Some studies reported improved memory functions using fluoxetine (El Hage et al. 2004, Lyons et al. 2011), while others reported impairments or no favorable effects (Carlini et al. 2012; Bangs et al. 1994). Various serotonin-enhancing drugs have memory-impairing effects (Gray and Hughes 2015), while some antiserotonergic drugs were reported to reduce memory disruptions (Farr et al. 2000). In the present study, it was observed that drugs that reduce serotonin transmission, methiothepin, and pCPA, augmented emotional memory consolidation. At the same time, they were not beneficial in the acquisition and retrieval process. Fluoxetine alone disrupted the memory acquisition process but not consolidation and retrieval. Its combination with ketamine impaired memory acquisition and consolidation processes.
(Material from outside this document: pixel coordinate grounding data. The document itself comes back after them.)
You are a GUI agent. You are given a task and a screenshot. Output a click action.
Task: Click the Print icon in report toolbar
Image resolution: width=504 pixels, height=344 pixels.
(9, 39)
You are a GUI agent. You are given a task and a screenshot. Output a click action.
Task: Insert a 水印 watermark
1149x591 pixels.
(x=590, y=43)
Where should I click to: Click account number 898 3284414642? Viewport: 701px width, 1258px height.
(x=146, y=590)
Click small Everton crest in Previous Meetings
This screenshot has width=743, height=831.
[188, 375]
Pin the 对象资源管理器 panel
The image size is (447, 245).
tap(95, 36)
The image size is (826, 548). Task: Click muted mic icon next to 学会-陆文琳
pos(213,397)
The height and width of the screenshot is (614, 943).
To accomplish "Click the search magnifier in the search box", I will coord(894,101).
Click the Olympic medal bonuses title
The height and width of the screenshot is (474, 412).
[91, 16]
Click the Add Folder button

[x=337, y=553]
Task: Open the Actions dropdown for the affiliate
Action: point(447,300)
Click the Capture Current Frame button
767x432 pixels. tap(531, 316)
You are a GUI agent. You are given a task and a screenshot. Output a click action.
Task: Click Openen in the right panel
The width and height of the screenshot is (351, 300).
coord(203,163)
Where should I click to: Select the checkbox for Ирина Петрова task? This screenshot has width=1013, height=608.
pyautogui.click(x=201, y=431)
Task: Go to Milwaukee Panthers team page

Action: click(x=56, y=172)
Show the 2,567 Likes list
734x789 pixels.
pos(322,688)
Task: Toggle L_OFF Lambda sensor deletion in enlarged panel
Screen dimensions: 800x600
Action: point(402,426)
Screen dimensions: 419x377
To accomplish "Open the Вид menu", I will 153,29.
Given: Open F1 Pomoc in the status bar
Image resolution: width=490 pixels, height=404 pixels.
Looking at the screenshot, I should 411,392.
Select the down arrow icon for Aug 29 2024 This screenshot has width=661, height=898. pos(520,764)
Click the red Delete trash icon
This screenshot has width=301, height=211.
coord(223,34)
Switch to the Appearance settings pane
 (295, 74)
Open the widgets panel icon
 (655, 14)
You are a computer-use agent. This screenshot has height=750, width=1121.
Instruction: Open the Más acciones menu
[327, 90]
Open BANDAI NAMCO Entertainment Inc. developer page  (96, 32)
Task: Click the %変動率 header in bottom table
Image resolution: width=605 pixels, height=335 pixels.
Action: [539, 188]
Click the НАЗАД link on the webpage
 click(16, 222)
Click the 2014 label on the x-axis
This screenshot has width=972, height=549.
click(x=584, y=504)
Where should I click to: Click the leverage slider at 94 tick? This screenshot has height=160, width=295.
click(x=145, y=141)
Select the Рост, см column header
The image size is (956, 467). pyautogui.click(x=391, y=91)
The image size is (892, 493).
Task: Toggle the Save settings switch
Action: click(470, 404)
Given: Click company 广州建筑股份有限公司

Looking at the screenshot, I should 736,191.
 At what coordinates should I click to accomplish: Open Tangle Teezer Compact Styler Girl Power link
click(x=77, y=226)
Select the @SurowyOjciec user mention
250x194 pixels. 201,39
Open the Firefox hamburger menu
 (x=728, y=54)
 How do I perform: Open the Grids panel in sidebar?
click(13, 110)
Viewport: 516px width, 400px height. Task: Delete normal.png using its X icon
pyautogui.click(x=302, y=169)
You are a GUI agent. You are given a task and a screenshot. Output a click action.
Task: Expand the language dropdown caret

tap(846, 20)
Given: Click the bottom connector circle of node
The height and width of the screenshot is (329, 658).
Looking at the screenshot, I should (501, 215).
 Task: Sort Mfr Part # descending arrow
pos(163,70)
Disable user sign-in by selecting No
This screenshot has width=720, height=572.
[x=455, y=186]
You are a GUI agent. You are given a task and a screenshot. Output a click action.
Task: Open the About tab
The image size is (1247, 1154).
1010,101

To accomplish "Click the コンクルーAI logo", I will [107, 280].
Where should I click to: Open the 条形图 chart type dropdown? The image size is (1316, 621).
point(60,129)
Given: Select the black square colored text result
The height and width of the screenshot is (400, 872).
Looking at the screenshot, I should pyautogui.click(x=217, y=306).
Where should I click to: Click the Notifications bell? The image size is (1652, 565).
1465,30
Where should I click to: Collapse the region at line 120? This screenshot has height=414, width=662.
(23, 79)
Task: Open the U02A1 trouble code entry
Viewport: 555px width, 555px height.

Increased oxidative stress is known to cause cell injury. Ketamine increases oxidative stress, which is believed to contribute to its neurotoxic effects (de Oliveira et al. 2009). In this study, hippocampal MDA levels increased insignificantly in the ketamine-applied group, and it was concluded that the applied ketamine dose did not affect oxidation levels.
Ketamine administrations induce various morphologic alterations in the brain (Vranken et al. 2006, Ozyurt et al. 2021, Gomes et al. 2011, Yadav et al. 2018). Our histopathologic examinations revealed no significant morphological changes in the vehicle, methiothepin, fluoxetine, and pCPA-applied groups. On the other hand, ketamine-applied groups, including the ketamine-fluoxetine combination, had significant histopathologic changes, including perineural and perivascular edema, satellitozis, and necrosis in a wide range of brain regions. These results indicate that ketamine caused neurodegeneration that could not be prevented by antiserotonergic molecules used in this study.
Ketamine not only disrupts memory functions and impairs memory but also protects it (Yan and Jiang 2014). The determining factors and underlying mechanisms of how ketamine affects cognition are not yet precise. Apart from the serotonergic system, the involvement of non-NMDA glutamatergic receptors and other mechanisms should be unveiled.